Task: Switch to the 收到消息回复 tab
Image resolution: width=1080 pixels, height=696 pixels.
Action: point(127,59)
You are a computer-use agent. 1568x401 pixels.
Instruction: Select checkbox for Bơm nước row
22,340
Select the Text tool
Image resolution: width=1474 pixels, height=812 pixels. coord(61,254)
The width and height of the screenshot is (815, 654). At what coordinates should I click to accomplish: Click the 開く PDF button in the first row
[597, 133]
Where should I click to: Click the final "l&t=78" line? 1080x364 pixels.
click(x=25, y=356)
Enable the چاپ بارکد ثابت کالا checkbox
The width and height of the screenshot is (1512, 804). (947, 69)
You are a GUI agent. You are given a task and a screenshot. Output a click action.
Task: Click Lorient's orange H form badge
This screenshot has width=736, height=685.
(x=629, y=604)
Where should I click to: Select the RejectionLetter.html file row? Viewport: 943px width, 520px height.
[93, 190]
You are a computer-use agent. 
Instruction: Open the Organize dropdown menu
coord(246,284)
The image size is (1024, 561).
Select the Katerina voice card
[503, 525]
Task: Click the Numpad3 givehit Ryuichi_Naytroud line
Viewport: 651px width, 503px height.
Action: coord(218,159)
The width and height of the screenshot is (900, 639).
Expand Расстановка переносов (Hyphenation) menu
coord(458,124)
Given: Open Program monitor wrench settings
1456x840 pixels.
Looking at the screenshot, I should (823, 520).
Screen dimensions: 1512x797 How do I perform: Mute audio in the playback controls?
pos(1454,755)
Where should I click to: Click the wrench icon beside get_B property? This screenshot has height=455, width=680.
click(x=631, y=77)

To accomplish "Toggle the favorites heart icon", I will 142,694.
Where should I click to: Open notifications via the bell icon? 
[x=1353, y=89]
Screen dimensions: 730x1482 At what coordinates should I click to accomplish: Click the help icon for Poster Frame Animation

§

## Request
Starting with the line that contains "Where should I click to: Open" and going on through the end of the material, replace "bell icon" with "notification bell". Give back only those lines, with everything else unchanged.

## Output below
Where should I click to: Open notifications via the notification bell? 
[x=1353, y=89]
Screen dimensions: 730x1482 At what coordinates should I click to accomplish: Click the help icon for Poster Frame Animation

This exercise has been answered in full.